----- Records for this exercise -----
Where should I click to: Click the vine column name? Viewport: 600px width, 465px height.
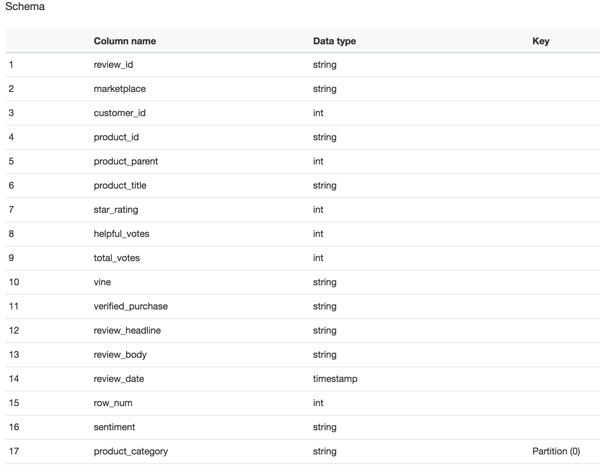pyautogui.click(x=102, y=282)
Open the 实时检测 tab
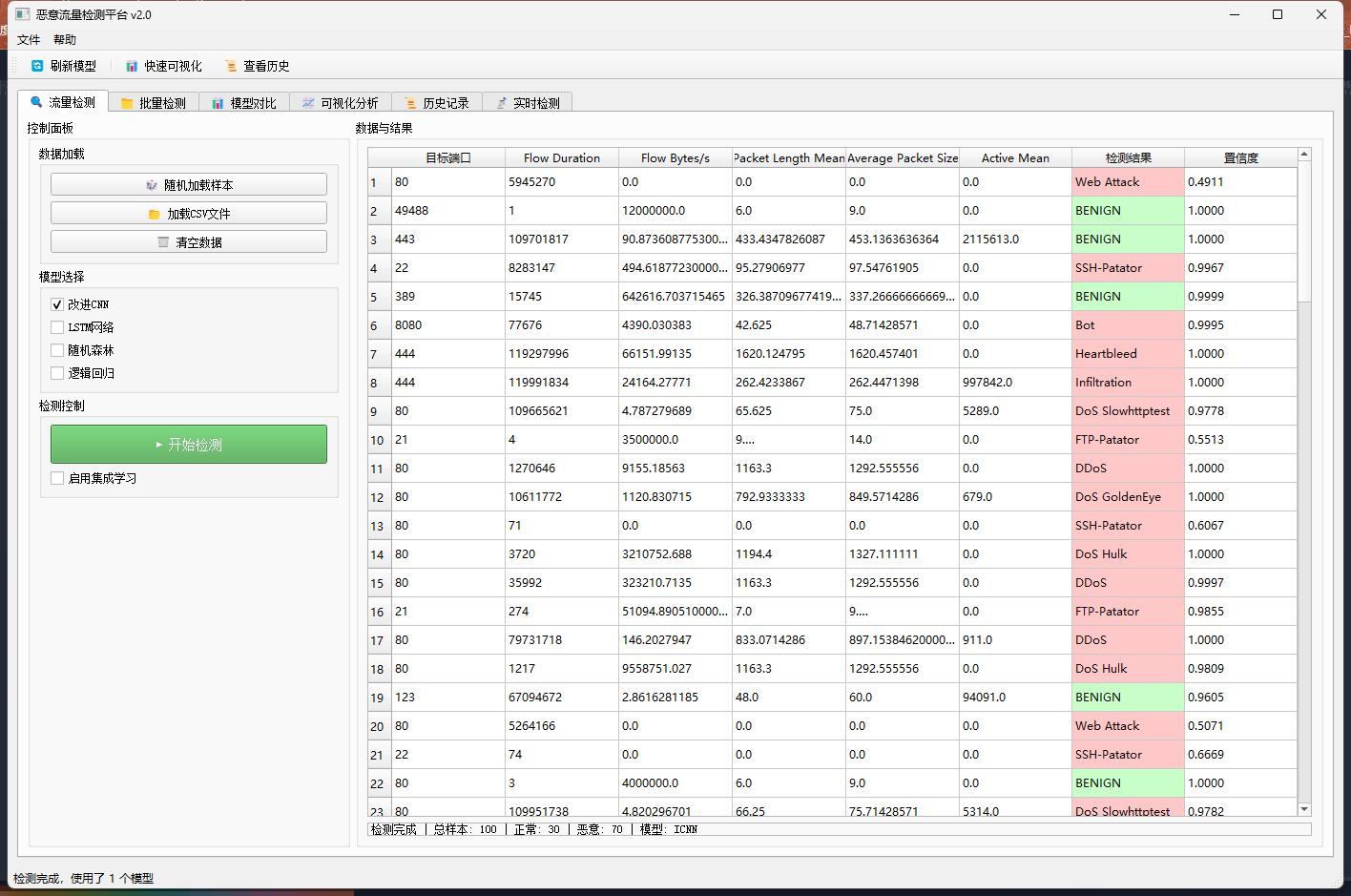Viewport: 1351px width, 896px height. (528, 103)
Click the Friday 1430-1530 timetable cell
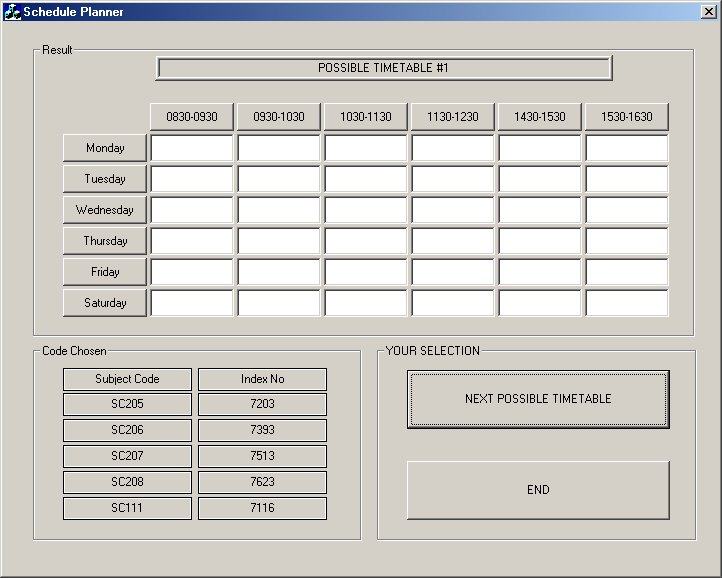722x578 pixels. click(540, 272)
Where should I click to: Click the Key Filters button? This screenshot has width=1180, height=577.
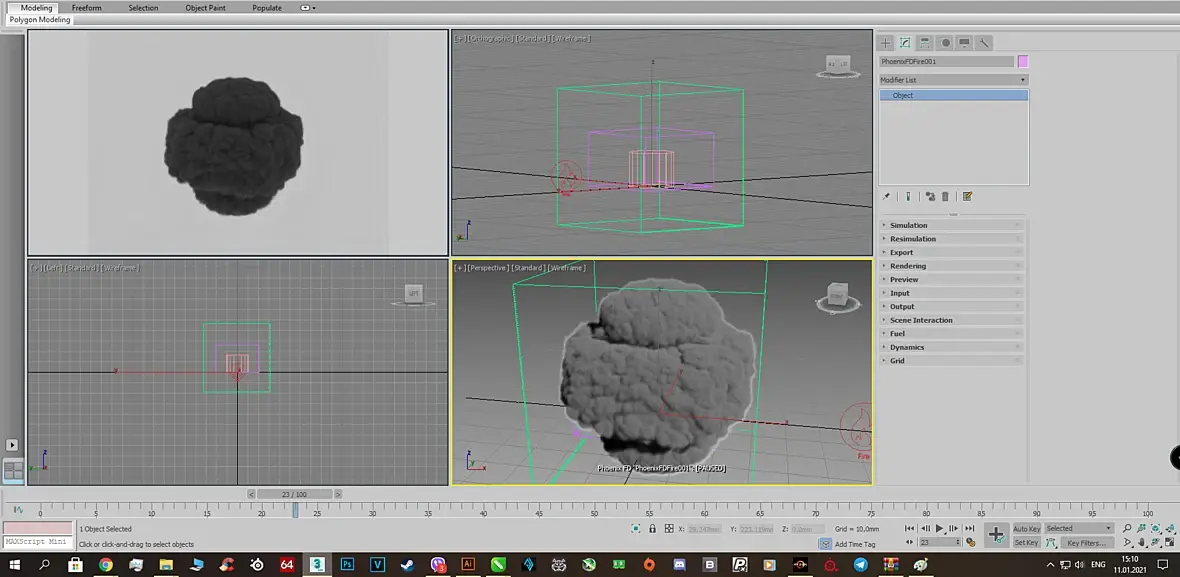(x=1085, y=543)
-----
Assignment
Copy exactly, please, every line from the one holding "Where should I click to: Click the Key" through the last line of the data, both ends included, and no pictures.

Worked solution
Where should I click to: Click the Key Filters button? This screenshot has width=1180, height=577.
(x=1085, y=543)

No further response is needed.